Lo supe todo el tiempo, pero, así como a mi madre y a Andrea, me mentí. Y sigo sorprendido
de lo sencillo que es mentirse a sí mismo. Me compré una guitarra, desempolvé la armónica
plateada e intenté ser Bob Dylan frente al espejo. Llamé a Andrea y le colgué apenas terminé
de cantar, esta canción vale por todos los cumpleaños en los que no te canté. Compré dos
gramos de cocaína y una botella de whisky, la vida es eso que sucede cuando estás con resaca.
Luego de algunos excesos la llamé de nuevo. Le dije que tocaría en un bar esa noche. No sabía
que tocabas. Yo tampoco, y le mentí de nuevo, y le seguí mintiendo durante toda la llamada.
Me felicitó por mi último libro. No sabía que me leías Andrea, de haber sabido te enviaba una
copia autografiada. Pero qué huevón para decir eso. Entonces te veo esta noche, tocaré por
media hora más o menos, luego podemos ir por un trago. Colgué e inhalé otra línea de las
muchas paralelas sobre un disco rayado de Phoenix.

Fui a mi habitación y busqué mi pijama. Me senté al filo de la cama y resolví limpiar todo al día
siguiente. Mañana seré otra persona. Me mentiré de nuevo. Pobre Andrea, seguro me
esperará en el bar, beberá dos copas antes de recordar que soy el imbécil que la llama cuando
se emborracha y se coloca, todo porque empezó mintiéndole a su madre desde muy pequeño.
Recordará que soy escritor y no músico, que soy un cobarde, que canto mal, que escribo peor.
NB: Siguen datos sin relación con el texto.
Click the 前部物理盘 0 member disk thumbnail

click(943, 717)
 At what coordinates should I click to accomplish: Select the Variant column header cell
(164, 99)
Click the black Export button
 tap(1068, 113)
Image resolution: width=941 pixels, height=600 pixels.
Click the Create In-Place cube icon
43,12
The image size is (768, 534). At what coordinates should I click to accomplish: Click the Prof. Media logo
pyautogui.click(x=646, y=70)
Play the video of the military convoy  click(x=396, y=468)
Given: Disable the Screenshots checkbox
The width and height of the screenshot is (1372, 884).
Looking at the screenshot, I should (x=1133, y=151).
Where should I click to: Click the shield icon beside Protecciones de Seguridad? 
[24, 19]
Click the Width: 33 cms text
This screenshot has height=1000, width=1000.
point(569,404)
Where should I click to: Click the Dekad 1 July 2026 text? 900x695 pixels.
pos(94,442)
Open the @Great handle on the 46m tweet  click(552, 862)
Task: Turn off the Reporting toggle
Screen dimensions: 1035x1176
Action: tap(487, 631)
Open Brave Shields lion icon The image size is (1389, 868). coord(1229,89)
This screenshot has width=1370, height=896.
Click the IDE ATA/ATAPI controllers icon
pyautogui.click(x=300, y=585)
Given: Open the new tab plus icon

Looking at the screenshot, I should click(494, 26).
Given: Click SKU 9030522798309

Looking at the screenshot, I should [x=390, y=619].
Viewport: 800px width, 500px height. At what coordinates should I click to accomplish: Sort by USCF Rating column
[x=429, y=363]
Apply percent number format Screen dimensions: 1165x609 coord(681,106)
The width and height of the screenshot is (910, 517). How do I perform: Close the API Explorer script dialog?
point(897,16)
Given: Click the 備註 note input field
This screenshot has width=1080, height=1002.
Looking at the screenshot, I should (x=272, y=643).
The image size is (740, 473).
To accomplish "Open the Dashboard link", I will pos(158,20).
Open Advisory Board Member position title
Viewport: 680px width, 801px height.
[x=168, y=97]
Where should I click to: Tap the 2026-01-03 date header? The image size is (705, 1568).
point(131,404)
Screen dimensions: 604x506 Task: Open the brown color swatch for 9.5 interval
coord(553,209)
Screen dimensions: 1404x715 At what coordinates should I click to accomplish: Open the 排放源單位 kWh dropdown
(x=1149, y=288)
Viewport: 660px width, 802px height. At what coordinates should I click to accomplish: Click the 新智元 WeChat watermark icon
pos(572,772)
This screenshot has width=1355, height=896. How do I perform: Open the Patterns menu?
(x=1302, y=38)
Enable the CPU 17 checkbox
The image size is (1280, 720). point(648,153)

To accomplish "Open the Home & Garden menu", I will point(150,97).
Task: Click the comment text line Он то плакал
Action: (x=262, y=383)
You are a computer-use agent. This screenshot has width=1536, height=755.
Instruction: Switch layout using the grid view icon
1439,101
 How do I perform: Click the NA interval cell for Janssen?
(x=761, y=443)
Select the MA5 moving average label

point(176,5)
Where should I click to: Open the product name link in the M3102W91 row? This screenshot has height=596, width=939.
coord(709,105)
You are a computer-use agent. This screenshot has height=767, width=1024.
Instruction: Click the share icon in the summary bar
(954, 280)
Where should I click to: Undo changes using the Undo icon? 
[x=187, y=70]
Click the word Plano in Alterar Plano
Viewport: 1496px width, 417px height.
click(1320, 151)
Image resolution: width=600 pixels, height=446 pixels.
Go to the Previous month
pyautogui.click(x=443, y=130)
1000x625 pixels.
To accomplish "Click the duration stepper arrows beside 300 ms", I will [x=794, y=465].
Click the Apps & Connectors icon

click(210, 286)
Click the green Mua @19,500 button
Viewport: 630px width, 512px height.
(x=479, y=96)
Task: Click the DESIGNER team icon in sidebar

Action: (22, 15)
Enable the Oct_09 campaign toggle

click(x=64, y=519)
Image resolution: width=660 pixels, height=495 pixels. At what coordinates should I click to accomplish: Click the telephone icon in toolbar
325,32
Solamente puedo quedarme dormido y despertar en 1998, decirle a mi madre toda la verdad
antes que sea demasiado tarde. No queda otra salida. Nunca hubo otra salida. Y la ansiedad
terminará devorando a todos. Le escribiré un mensaje a mi madre: me pariste roto. Luego me
arrepentiré e ignoraré sus llamadas, la verdad es que nadie oirá de mí en mucho tiempo. La
mentira es el cubo de cristal donde encierro todas mis ensoñaciones. Sé que al despertar me
repetiré lo mismo una y otra vez. Yo debí ser músico.